▶ **Exercise requirements**:
Locate each line below containing the string "item", and copy those lines.

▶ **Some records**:
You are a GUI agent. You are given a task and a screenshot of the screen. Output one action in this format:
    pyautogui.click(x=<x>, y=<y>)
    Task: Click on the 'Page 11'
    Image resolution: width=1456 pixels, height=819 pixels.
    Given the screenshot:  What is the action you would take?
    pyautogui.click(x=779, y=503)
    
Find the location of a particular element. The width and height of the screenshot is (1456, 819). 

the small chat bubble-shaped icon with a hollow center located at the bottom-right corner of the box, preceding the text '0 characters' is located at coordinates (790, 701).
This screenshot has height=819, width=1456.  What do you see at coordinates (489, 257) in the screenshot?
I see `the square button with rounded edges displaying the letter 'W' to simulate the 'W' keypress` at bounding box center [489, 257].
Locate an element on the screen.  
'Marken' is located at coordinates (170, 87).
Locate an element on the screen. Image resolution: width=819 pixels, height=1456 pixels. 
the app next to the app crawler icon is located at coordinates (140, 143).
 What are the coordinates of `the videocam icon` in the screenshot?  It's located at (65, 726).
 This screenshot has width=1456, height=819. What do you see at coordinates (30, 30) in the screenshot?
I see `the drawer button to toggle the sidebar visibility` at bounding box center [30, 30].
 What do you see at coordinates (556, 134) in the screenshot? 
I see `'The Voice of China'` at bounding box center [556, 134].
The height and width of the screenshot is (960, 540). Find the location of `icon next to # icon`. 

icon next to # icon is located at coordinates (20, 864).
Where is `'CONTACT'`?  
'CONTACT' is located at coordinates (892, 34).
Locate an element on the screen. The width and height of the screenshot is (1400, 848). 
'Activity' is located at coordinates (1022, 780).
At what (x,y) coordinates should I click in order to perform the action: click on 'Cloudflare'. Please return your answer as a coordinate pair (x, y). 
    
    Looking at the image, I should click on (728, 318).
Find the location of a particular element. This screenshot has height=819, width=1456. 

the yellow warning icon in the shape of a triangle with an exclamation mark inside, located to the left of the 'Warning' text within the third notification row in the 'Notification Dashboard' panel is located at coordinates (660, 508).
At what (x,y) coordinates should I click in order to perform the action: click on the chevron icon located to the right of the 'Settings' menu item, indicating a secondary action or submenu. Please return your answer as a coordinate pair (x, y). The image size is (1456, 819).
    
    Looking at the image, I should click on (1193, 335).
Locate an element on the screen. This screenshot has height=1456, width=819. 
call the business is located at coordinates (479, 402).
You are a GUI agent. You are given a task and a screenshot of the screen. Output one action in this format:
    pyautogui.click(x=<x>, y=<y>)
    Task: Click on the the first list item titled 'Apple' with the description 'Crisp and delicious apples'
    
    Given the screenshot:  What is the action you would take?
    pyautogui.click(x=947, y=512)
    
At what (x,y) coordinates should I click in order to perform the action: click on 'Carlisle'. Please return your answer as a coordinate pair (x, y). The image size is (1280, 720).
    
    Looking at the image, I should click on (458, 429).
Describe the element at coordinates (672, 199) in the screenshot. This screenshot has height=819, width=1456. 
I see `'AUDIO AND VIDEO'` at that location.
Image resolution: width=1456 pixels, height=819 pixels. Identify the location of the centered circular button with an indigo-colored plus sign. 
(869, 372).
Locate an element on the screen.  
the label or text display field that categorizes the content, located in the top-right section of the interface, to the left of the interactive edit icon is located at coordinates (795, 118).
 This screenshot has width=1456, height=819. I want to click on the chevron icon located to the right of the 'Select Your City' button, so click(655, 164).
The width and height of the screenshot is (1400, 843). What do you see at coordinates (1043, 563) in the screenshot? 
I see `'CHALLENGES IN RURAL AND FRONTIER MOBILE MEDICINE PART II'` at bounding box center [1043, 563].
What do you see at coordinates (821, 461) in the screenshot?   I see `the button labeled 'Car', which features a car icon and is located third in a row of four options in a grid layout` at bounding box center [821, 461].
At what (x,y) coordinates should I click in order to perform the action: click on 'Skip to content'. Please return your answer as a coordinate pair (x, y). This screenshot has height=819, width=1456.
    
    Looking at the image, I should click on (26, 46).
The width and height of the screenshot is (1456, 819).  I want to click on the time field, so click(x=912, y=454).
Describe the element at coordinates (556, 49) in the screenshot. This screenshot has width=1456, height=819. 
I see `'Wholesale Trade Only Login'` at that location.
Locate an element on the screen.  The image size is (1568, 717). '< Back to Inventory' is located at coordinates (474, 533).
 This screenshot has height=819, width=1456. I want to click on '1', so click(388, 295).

▶ **Response to the task**:
At what (x,y) coordinates should I click in order to perform the action: click on the chevron icon located to the right of the 'Settings' menu item, indicating a secondary action or submenu. Please return your answer as a coordinate pair (x, y). The image size is (1456, 819).
    Task: Click on the the first list item titled 'Apple' with the description 'Crisp and delicious apples'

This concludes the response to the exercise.